I'd like to see this as a Windsurf plugin.
Anything like this for Claude Code/calls to OpenRouter?
This is a concept that I firmly believe will be a fundamental feature of the medium-term future. Personal memetic firewalls.
As AI gets better and cheaper there will absolutely be influence campaigns conducted at the individual level for every possible thing anyone with money might want, and those campaigns will be so precisely targeted and calibrated by autonomous influencer AI that know so much about you that they will convince you to do the thing they want, whether by emotional manipulation, subtle blackmail, whatever.
It will also be extraordinarily easy to emit subliminal or unconscious signals that will encode a great deal more of our internal state than we want them to.
It will be necessary to have a 'memetic firewall' that reduces our unintentional outgoing informational cross section, while also preventing contamination by the torrent of ideas trying to worm their way into our heads. This firewall would also need to be autonomous, but by exploiting the inherent information asymmetry (your firewall would know you very well) it need not be as powerful as the AI that are trying to exploit you.
Really good idea!
LLMs don't need your secret tokens (but MCP servers hand them over anyway): https://00f.net/2025/06/16/leaky-mcp-servers/
Encrypting sensitive data can be more useful than blocking entire requests, as LLMs can reason about that data even without seeing it in plain text.

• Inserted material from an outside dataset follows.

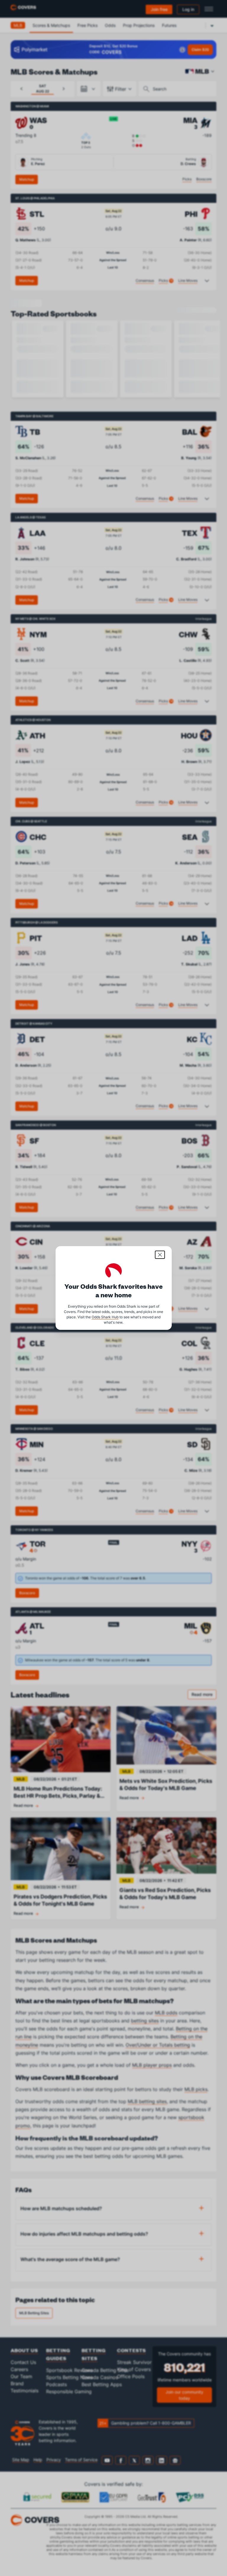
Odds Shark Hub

The ipcrypt-pfx and uricrypt prefix-preserving schemes have been designed for that purpose.
can i have this between my machine and git please.. Like its twice now I've commmited .env* and totally passed me by (usually because its to a private repo..) then later on we/someone clears down the files.. and forgets to rewrite git history before pushing live.. it should never have got there in the first place.. (I wish github did a scan before making a repo public..)
Very neat, but recently I've tried my best to reduce my extension usage across all apps (browsers/ide).
I do something similar locally by manually specifying all the things I want scrubbed/replaced and having keyboard maestro run a script on my system keyboard whenever doing a paste operation that's mapped to `hyperkey + v`. The plus side of this is that the paste is instant. The latency introduced by even the littlest of inference is enough friction to make you want to ditch the process entirely.
Another plus of the non-extension solution is that it's application agnostic.